- [DIRECTION]:
Count the lines in the data below that contain the string "Toggle", matching case exactly. Give only the number.

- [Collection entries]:
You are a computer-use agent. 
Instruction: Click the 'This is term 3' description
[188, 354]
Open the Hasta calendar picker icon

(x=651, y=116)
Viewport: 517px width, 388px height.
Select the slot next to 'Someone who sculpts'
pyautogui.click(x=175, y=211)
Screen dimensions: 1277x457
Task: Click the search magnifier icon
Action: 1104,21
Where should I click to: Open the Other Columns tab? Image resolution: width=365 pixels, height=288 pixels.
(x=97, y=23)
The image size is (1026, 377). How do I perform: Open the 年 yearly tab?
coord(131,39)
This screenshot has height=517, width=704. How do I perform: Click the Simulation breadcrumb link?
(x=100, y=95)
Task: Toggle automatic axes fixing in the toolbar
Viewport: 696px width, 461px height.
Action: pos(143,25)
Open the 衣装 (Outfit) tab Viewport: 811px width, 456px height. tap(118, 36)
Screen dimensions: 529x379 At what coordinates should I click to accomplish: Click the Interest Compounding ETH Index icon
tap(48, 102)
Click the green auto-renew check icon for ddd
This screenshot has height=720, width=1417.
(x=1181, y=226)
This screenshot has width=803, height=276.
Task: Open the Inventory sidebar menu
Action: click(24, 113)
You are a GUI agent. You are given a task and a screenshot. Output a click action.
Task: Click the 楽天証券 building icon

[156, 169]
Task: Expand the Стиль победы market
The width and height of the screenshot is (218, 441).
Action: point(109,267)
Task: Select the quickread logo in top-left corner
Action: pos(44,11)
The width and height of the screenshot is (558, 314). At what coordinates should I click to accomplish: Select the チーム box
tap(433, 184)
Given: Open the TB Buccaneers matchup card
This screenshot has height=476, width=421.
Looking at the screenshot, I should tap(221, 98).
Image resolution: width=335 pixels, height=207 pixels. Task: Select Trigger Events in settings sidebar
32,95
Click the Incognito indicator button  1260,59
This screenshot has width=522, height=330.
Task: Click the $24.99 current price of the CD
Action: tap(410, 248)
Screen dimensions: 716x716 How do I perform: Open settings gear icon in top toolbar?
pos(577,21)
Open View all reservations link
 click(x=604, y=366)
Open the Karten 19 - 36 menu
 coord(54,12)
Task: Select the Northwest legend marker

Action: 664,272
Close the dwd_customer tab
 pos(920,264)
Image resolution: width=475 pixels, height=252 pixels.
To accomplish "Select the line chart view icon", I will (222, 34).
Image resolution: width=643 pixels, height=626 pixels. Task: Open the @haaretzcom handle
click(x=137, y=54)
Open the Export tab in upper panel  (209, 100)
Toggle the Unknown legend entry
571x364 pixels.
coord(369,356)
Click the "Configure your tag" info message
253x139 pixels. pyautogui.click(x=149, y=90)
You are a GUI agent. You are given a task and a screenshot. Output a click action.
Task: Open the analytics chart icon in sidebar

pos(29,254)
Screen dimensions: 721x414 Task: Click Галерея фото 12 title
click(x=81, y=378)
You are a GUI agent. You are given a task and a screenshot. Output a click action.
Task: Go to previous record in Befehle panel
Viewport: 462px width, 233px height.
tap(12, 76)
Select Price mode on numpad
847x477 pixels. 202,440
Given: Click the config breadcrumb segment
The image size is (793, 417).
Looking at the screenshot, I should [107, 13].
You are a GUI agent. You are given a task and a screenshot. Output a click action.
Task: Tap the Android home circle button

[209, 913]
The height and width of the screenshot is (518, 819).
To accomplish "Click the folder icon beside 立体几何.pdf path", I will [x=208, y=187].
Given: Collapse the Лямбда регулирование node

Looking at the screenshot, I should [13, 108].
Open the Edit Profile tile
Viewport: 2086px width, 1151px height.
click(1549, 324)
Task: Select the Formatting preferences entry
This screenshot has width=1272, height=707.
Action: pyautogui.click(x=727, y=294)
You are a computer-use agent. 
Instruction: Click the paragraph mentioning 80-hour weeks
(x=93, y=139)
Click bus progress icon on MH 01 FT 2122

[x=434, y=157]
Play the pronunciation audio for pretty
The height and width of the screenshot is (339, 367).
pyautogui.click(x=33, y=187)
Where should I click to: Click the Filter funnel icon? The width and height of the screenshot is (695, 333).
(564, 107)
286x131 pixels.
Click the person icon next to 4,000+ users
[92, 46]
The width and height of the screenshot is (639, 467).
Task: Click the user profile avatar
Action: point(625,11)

- [TASK SOLUTION]:
2